*Directions*.
Look below for the line containing "Click the vertical"; from there through the line containing "This screenshot has width=882, height=604.", both lines included, please set down each line exactly and nothing else.

*Records shown*.
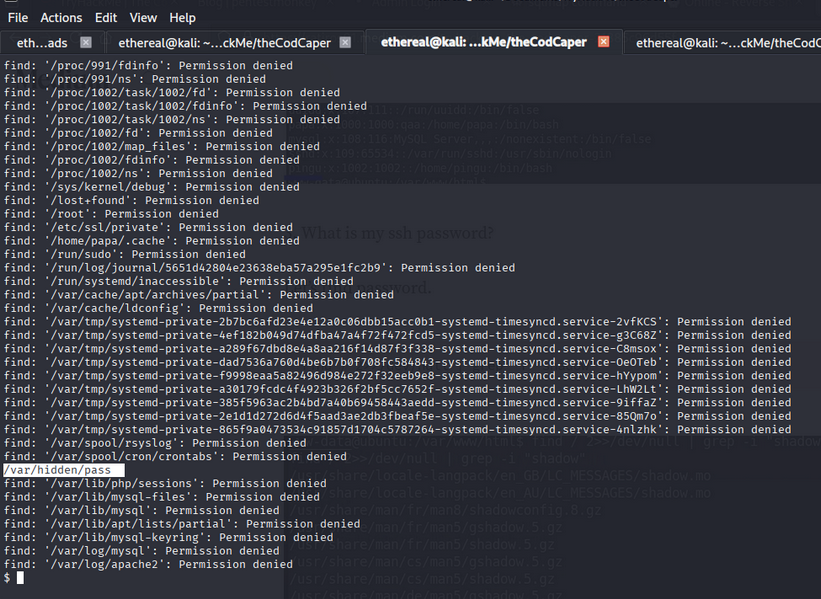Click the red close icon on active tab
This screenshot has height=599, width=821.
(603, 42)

---

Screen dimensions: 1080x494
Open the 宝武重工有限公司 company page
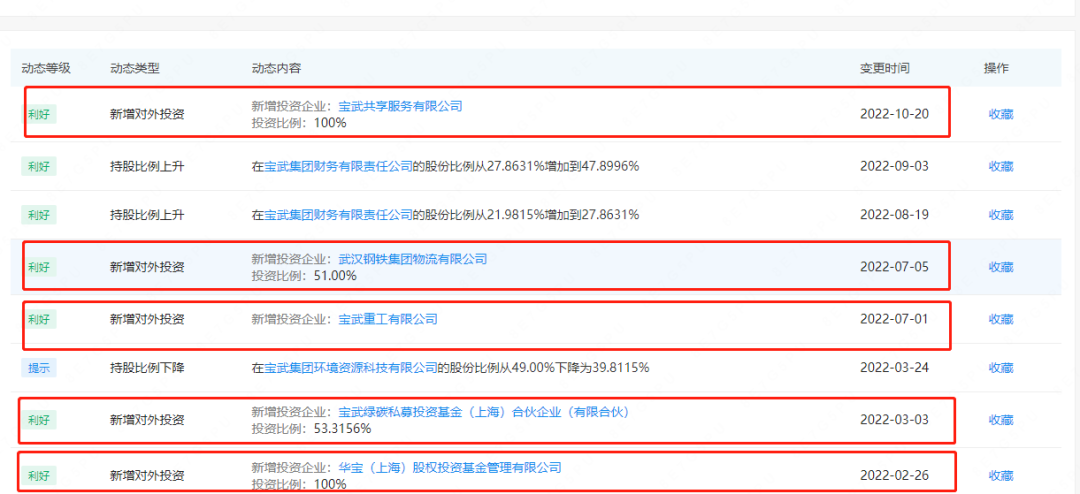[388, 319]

---

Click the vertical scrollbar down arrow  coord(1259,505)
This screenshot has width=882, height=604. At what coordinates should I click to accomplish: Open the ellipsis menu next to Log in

*Answer section*.
Click the vertical scrollbar down arrow  coord(1259,505)
This screenshot has width=882, height=604. At what coordinates should I click to accomplish: Open the ellipsis menu next to Log in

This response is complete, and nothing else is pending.